Strong fire-resistance

Wood is a fuel. It burns well. Paradoxically tree trunks, and treated timber assembled from laminates, do not. Structural timbers may char in a fire, but this has been shown to make them more resistant to burning. Experiment and research has shown that buildings of engineered timber up to 18 stories in height can be resistant to fire.

In effect, atmospheric carbon, turned into high-strength wood fibre by photosynthesis, could be made as safe as reinforced concrete. But, according to a new study in the journal Nature Sustainability, in 2014 the making of cement spilled 1,320 million tonnes of carbon dioxide into the atmosphere and steel manufacture added another 1,740 million tonnes.

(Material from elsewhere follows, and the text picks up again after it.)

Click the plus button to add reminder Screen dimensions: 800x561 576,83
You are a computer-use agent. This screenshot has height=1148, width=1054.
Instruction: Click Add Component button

And between 2005 and 2015, mining in Brazil alone was responsible for 9% of the loss of all Amazon forest land during that decade: the act of prospecting for or extracting mineral commodities destroyed 12 times more than the areas stipulated in the mining leases.

The Potsdam scientists are not the first to suggest wood as an alternative to bricks and mortar, or bamboo as a replacement for cement, steel and glass. But their analysis may be the most detailed so far of a new way to confront the challenge of tomorrow’s climate-tested cities.

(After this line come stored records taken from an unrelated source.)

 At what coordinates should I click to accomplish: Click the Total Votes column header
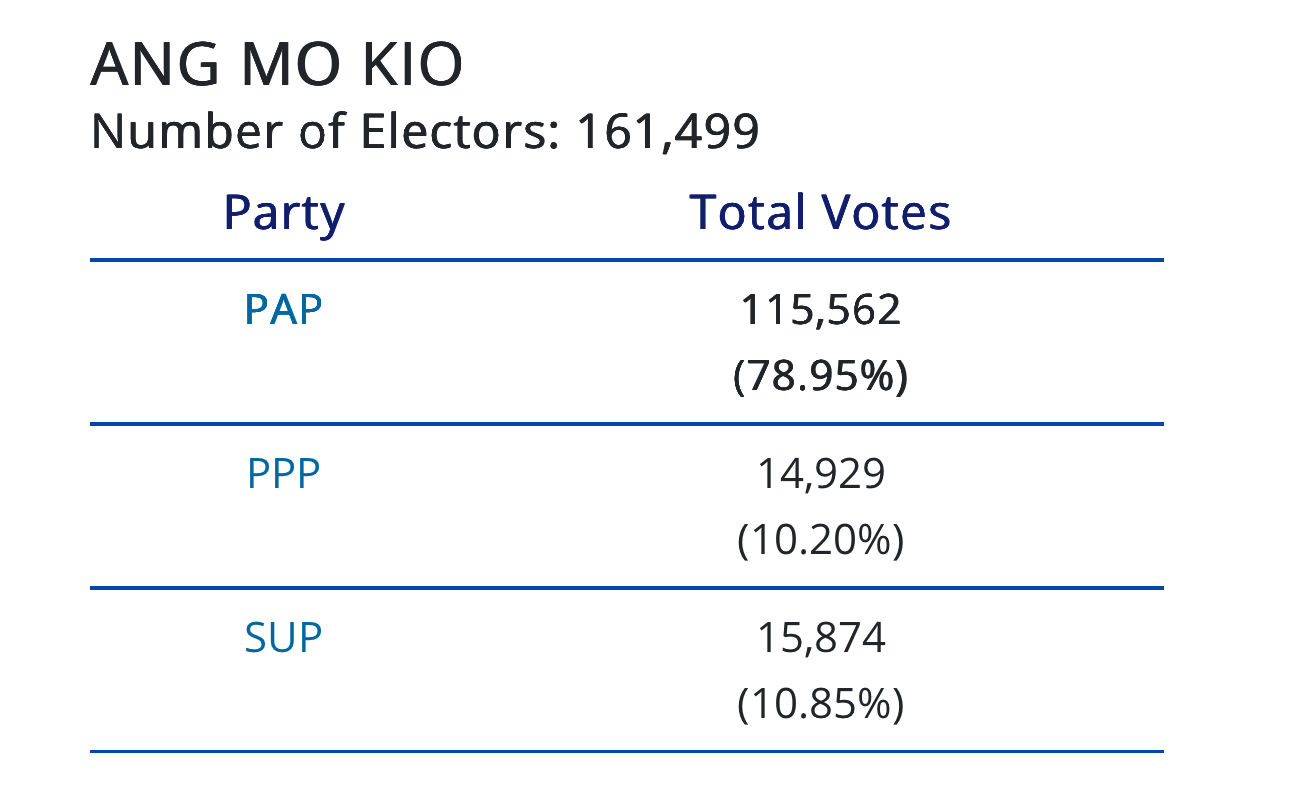820,212
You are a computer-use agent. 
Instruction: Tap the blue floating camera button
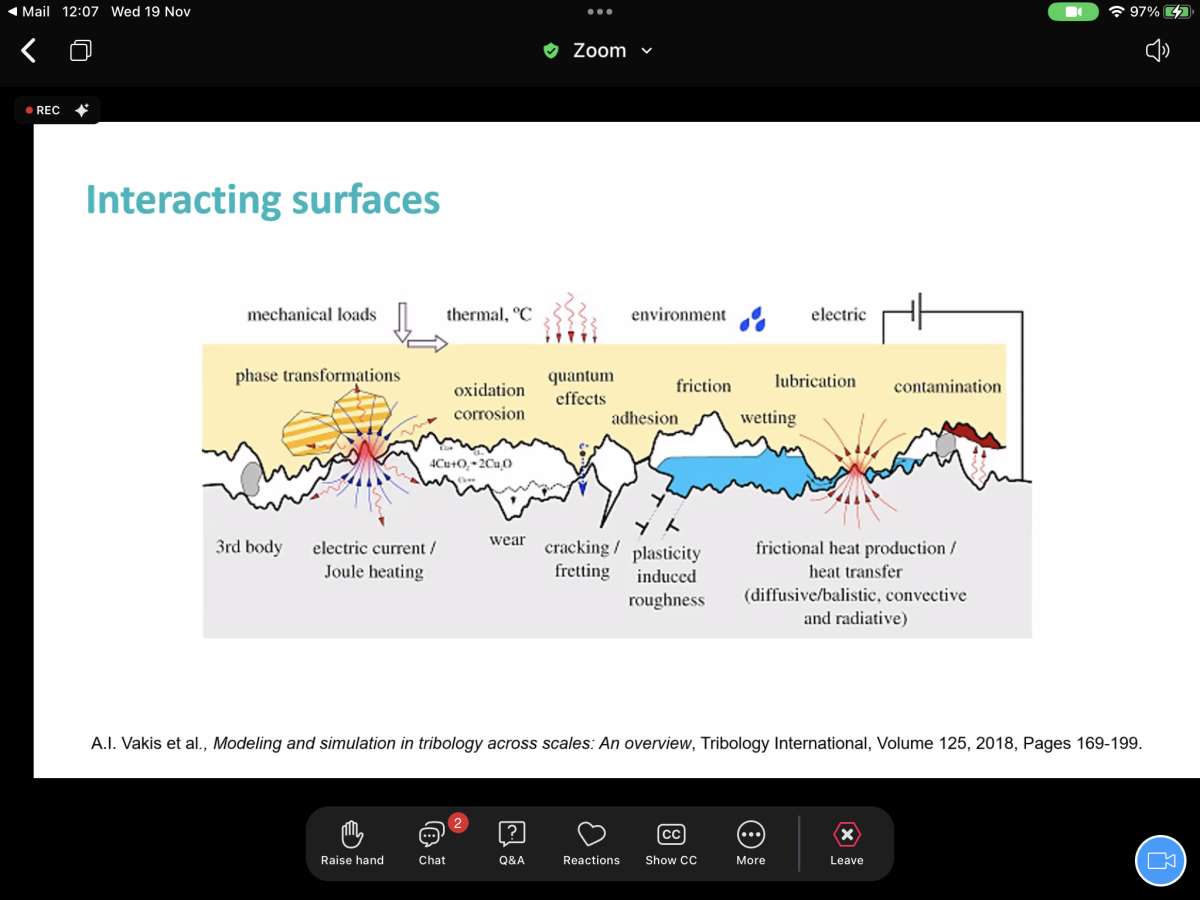click(x=1161, y=860)
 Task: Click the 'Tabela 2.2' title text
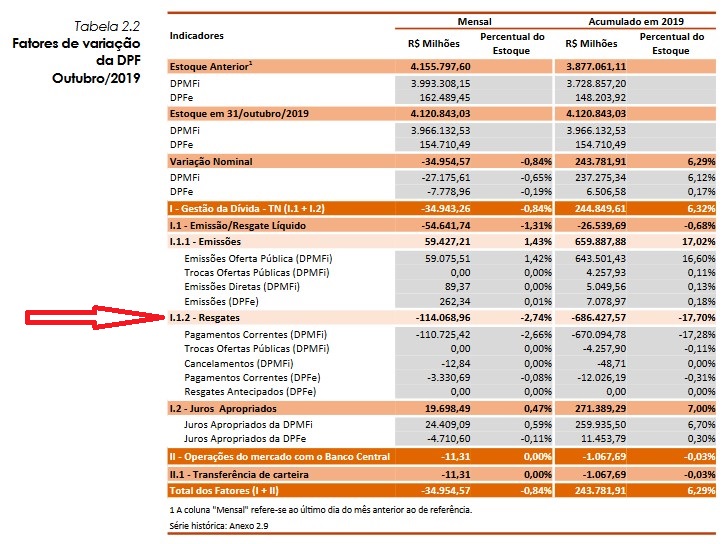(x=107, y=23)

The researchers built a series of scenarios to test their hypothesis. New city structures must be built to accommodate an additional million or more humans every week for the next three decades. The proportion now expected to be fashioned from timber is half of 1%.

“Trees offer us a technology of unparalleled perfection. If we engineer the wood into modern building materials we humans can build ourselves a safe home on Earth”

A five-storey house made from laminated timber could store 180 kilos of carbon a square meter: that is three times the biomass above ground in natural forests. If construction from wood was stepped up to 10%, new construction could store 10 million tonnes of carbon a year; if the world switched to 90% this figure could rise to almost 700 million tonnes.

“Trees offer us a technology of unparalleled perfection,” said Hans Joachim Schellnhuber, a co-author of the study and a founder director of the Potsdam Institute.

“They take CO2 out of our atmosphere and smoothly transform it into oxygen for us to breathe and carbon in their trunks for us to use. There’s no safer way of storing carbon I can think of.

“Societies have made good use of wood for buildings for many centuries, yet now the challenge of climate stabilisation calls for a very serious upscaling. If we engineer the wood into modern building materials and smartly manage harvest and construction, we humans can build ourselves a safe home on Earth.”